Tráfico Aéreo

Em meio à alta do dólar e as muitas crises em andamento, dois homens de negócio brasileiros encontram-se por acaso em algum aeroporto pelo mundo:

_ Fica muito tempo por aqui?

_ Não, só de passagem.

_ Foi extraditado para onde?

_ Suíça. E Você?

_ Ah, vou ficar por aqui, mesmo.

_ Quantos anos?

_ Estou chegando. Audiência amanhã. Você?
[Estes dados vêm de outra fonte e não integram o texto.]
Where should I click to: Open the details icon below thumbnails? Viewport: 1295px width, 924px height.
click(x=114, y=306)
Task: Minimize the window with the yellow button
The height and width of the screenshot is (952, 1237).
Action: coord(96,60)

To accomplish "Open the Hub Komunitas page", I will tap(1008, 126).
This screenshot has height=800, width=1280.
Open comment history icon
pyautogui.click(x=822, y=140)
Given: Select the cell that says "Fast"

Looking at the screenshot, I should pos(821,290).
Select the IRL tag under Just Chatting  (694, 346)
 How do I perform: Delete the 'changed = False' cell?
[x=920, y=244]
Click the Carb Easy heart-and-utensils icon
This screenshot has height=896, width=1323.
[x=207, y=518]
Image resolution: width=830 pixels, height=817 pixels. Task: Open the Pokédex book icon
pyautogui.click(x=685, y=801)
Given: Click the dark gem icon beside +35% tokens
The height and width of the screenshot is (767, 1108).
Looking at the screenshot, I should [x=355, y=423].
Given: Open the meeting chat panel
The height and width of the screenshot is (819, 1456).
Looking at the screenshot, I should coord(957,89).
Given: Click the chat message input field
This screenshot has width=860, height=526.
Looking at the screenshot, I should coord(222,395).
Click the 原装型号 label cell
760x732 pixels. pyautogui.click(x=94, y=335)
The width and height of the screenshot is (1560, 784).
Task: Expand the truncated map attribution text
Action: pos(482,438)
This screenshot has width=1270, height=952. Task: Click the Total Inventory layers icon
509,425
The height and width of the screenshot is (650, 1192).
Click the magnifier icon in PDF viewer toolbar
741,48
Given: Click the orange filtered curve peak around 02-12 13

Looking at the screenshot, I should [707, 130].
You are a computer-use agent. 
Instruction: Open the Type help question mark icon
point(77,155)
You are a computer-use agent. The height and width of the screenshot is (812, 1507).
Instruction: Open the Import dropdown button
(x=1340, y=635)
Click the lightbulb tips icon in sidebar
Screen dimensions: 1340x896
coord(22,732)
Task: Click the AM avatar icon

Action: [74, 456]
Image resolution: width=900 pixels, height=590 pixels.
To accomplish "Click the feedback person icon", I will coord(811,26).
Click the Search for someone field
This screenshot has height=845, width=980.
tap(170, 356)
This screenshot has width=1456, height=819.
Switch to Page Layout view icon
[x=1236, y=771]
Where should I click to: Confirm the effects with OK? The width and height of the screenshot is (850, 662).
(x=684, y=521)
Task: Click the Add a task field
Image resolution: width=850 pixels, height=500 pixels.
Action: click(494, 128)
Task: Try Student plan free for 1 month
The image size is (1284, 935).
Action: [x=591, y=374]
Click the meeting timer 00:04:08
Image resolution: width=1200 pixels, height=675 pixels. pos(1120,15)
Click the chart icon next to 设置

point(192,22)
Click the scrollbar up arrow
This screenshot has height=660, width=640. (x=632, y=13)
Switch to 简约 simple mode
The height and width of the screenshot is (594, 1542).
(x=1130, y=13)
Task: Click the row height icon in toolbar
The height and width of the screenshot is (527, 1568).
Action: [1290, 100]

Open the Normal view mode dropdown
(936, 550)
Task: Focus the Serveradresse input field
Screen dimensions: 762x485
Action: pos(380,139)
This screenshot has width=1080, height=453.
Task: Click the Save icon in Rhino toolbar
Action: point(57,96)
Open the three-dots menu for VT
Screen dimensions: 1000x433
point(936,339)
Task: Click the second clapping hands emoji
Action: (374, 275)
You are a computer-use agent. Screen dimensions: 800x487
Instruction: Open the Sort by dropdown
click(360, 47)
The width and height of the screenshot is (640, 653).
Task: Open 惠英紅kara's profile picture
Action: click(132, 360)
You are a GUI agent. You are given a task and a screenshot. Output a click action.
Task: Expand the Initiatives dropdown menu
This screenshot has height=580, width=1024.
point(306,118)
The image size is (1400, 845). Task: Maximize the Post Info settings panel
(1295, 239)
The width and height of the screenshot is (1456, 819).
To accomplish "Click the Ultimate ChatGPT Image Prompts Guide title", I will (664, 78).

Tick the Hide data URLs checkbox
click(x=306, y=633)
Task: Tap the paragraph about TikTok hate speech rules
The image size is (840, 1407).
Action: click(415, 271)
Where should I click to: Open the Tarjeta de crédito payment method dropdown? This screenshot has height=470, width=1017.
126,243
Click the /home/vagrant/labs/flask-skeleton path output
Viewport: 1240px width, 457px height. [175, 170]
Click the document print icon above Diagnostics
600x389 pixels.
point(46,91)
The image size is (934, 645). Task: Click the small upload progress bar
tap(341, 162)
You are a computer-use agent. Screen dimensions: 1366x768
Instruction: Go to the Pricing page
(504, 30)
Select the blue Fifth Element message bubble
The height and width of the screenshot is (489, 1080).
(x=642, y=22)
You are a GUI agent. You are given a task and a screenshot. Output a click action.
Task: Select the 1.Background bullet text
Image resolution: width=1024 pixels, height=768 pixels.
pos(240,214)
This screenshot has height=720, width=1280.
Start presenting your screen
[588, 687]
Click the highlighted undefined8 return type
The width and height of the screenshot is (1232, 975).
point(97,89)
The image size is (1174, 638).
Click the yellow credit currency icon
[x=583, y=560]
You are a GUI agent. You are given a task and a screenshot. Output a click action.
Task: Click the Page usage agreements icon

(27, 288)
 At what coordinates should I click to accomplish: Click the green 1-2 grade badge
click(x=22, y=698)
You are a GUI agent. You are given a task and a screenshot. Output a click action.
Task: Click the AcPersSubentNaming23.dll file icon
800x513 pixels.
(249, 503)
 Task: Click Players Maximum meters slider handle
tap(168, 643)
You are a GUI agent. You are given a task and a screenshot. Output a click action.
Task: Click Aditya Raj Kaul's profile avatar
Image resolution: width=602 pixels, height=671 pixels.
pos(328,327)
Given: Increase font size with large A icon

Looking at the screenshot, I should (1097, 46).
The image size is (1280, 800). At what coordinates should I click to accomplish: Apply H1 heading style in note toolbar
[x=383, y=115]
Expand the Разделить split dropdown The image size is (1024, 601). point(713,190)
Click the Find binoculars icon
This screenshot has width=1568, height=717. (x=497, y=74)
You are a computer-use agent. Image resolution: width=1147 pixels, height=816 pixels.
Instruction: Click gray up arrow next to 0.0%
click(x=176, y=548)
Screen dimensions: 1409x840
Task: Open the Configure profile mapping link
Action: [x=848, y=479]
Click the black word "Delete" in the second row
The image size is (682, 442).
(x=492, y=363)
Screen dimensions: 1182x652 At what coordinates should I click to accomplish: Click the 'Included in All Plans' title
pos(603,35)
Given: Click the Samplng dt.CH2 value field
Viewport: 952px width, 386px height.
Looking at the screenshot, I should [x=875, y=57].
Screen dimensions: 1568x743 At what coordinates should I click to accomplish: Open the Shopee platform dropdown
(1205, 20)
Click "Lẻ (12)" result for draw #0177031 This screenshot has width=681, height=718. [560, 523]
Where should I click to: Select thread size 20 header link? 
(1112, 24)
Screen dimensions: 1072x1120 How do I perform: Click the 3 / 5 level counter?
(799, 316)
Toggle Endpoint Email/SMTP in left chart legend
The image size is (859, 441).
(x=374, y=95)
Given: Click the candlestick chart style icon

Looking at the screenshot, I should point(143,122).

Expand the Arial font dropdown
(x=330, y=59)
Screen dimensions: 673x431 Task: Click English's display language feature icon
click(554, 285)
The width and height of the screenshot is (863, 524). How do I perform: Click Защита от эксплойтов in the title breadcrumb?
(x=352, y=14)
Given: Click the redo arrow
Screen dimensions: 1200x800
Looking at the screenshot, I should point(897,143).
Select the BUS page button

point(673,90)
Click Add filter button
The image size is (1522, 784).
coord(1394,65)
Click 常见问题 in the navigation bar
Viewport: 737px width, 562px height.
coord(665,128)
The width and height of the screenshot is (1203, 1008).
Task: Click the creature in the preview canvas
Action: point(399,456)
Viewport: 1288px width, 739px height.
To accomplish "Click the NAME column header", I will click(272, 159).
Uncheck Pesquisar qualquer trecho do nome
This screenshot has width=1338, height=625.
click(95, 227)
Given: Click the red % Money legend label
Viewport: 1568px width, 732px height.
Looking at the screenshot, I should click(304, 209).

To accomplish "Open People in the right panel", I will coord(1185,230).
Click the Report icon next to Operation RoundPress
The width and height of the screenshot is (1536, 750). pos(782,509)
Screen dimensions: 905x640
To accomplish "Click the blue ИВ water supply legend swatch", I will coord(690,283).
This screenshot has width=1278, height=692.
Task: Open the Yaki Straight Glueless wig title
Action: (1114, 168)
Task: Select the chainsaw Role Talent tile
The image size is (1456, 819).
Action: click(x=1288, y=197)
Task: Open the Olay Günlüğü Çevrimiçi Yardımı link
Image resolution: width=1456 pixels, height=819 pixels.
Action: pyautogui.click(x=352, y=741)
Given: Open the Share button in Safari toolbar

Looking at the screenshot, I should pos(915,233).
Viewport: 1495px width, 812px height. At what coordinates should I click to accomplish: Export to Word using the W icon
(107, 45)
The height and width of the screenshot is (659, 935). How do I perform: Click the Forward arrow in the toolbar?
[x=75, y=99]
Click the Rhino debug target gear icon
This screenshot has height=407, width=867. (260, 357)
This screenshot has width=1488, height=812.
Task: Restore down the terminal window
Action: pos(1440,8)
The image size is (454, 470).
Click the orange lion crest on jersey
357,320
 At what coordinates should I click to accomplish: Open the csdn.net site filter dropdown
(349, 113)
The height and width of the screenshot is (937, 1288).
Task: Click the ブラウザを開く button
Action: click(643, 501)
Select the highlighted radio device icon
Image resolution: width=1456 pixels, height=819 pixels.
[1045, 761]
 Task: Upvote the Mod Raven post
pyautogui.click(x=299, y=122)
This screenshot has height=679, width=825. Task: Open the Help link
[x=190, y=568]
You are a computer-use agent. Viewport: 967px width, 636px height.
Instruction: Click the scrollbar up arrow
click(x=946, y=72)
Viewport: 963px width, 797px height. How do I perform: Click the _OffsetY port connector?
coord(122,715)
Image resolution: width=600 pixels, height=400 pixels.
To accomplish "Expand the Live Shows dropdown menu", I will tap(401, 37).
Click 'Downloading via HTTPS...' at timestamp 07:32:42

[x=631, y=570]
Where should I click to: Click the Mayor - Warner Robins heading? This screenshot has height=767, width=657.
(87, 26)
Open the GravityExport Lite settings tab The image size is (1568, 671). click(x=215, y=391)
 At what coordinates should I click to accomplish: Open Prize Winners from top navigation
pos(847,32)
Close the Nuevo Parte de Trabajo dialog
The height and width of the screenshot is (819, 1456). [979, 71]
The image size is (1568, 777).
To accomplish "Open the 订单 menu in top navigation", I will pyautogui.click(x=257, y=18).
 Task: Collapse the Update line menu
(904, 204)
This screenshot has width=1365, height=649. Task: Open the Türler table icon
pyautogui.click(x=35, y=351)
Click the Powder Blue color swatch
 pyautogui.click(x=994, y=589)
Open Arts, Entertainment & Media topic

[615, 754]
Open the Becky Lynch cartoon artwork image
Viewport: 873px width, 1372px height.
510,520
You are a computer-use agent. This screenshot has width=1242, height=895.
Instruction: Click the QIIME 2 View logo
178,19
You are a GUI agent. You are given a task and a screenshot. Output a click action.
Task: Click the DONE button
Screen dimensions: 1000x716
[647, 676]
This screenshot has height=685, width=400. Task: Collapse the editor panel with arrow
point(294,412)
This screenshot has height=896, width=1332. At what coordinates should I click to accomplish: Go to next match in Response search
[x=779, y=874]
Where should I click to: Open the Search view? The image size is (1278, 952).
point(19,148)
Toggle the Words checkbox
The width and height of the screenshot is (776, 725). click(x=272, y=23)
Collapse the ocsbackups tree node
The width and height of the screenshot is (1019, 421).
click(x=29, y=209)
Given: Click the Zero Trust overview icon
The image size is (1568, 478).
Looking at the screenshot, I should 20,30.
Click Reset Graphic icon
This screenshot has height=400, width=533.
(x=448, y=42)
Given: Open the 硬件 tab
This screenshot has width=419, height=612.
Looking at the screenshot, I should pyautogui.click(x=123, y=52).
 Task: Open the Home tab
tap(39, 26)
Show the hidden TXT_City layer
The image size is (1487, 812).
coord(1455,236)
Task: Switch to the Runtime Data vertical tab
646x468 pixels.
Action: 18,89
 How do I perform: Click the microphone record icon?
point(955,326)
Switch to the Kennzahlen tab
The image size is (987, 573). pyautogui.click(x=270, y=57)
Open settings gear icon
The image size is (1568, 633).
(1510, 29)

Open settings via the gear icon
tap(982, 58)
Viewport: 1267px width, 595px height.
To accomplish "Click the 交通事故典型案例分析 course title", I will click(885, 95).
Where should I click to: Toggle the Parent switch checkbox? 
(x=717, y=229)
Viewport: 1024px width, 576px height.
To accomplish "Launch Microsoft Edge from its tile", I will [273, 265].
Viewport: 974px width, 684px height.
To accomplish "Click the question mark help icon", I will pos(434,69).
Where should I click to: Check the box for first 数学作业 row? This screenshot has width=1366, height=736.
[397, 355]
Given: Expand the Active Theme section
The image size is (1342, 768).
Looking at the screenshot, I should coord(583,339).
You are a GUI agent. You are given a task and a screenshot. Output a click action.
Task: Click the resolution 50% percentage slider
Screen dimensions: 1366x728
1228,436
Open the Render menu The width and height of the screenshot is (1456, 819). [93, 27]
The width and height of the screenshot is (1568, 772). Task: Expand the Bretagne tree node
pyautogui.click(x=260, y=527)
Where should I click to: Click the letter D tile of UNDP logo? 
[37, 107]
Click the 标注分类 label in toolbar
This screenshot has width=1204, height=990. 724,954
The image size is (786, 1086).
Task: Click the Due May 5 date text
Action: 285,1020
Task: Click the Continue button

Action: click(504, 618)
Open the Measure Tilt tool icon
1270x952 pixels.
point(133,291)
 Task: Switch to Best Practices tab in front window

_ 5 anos mais US$ 50 milhões de multa.

_ Tive que devolver US$ 180mi. Dá um dó, rapaz.

_ Nem me fale. Tempos horríveis. Não se tem sossego.

_ Sossego nenhum. Sua mulher vai bem?

_ Vai comigo. Minha filha, também.A gente vai se ver pouco, mas é bom saber que a família continua junto. Três anos cada uma. Pouquinho. Melhora o inglês, se for ver.

_ Melhor assim, né. Minha filha vai continuar em Harvard, encaixa doutorado com o mestrado. Vamos ficar livres quase ao mesmo tempo.

_ E a sua mulher?

_ Essa já não é mais minha, por assim dizer. Preferimos delação premiada. Vai ficar só dois anos, mas na Itália. Domiciliar. Lago di Como. Namorado novo é deputado da turma do Berlusconi. Alguém precisava cuidar do patrimônio. Ela ganhou no cara ou coroa, se bem que eu acho que ela me engambelou com aquela moeda de 1 euro.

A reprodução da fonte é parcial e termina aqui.